Hi Steve,

your observations put me on the right track.  Thank you so much!

Long post below:

On Thu 24/Sep/2020 12:31:29 +0200 Stephen J. Turnbull wrote:
Alessandro Vesely writes:

First, what Mailman are you talking about?  Only Mailman 3 is likely to get
these improvements, as Mailman 2 is end-of-life.  However, Mailman 2
installations are likely to be around in large numbers for several years,
and if Mailman 2 is any evidence, likely few Mailman 3 installations would
use these features unless forced to by a disaster like the Yahoo/AOL sudden
switch to DMARC p=reject.

Reversing transformation should work with any Mailman version, and with other mailing list managers as well. Hence, one cannot rely on some precise indications, but rather on common MLM behavior.


Yet, it is possible to undo the transformation that Mailman put in place,
thereby validating the original DKIM signature. >
It would always be possible to undo all transformations by supplying the
original email as part of a multipart/alternative, or perhaps a new
multipart subtype, maybe with some kind of device to make reading the
message/rfc822 original difficult in standard MUAs.

Comparing to the original can make it more difficult to check that the transformed version does not deviate from the original in unacceptable ways. While limiting the cases where original signatures can be recovered, a set of accepted transformations also limits the attack surface.


(In the case of Microsoft MUAs, if Mailman is configured to strip HTML, the
result might be less than 10% bigger than the original! ;-)

Even if plain text is safer, stripping HTML is irreversible.


It is sometimes possible to reverse transformations with only the information in the post after Mailman processing. However, some very desirable changes are destructive (eg, anonymized lists, conversion of HTML
to plain text, removal of prohibitive attachments).  Some non-destructive
changes (headers and footers) are highly customizable. So the question is
what are the transformations that users want to reverse, and whether that's
really possible.

It has to be the responsibility of the list owner to configure Mailman so that the transformations can be reversed. Some options, like anonymized lists, are clearly at odds with the need to recover the original author domain's signature.


This kind of transformation reversal probably requires no changes to Mailman, just an addition of a Handler which could be written independently
and "dropped in" (with a configuration change to the default pipeline).

On the other hand, a new header field can be abused. List-*, for example, are often found in a number of messages which don't come from mailing lists, but just aim at not being classified as UCE.


The necessary information about transformations that are configured would be
available from Mailman in the usual way (existing Handlers need that
information).

There could be more info than just the confguration, see the heuristic below.


Mailman carries out some irreversible changes, such as rewriting
To: or Cc: changing the order of the mailboxes,

Does this happen outside of DMARC mitigation?  Can you show examples?


I checked a few messages and couldn't find a switched To:. Switched Cc: seems to happen when one of the recipients is the list itself, which is then moved to the last place. (I try to reproduce that behavior with this message.)


or rewriting Content-Transfer-Encoding: irrespective of quotation marks
and case (for example "7bit" even if the original, signed field was
spelled as "7Bit"). >
I'm not aware of such behavior *unless other modifications were done*. In
that case, Mailman is specifying the C-T-E it uses, it is not rewriting the
original C-T-E.

__Problems and tasks__:
**1)** From the Mailman thread above, reproduce the passage from the words "Comparing to the" up to and including the words "the attack surface.".
**2)** In the Mailman thread, the paragraph beginning "It is sometimes possible to reverse transformations" gives examples of destructive changes. List every one of them.
**3)** Turn the paragraph of the Mailman thread that begins "It is sometimes possible to reverse transformations" into a short bulleted list that keeps its main points.

__Supplied material__:

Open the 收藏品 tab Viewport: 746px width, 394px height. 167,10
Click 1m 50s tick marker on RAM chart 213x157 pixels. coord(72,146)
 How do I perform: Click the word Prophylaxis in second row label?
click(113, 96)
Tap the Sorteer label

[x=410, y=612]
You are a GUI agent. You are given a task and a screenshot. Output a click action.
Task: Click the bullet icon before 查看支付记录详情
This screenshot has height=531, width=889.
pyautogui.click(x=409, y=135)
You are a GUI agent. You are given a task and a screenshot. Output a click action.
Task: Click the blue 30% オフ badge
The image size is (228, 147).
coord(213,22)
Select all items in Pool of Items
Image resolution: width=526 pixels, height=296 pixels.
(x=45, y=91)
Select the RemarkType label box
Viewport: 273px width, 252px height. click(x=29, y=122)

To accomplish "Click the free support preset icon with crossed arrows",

__The solutions__:
**1)**
Comparing to the original can make it more difficult to check that the transformed version does not deviate from the original in unacceptable ways. While limiting the cases where original signatures can be recovered, a set of accepted transformations also limits the attack surface.

**2)**
- Anonymized lists
- Conversion of HTML to plain text
- Removal of prohibitive attachments

**3)**
- Some transformations can be reversed using only the information in the post after Mailman processing.
- Some very desirable changes are destructive, such as anonymized lists, conversion of HTML to plain text, and removal of prohibitive attachments.
- Some non-destructive changes, such as headers and footers, are highly customizable.
- The question is which transformations users want to reverse, and whether that is really possible.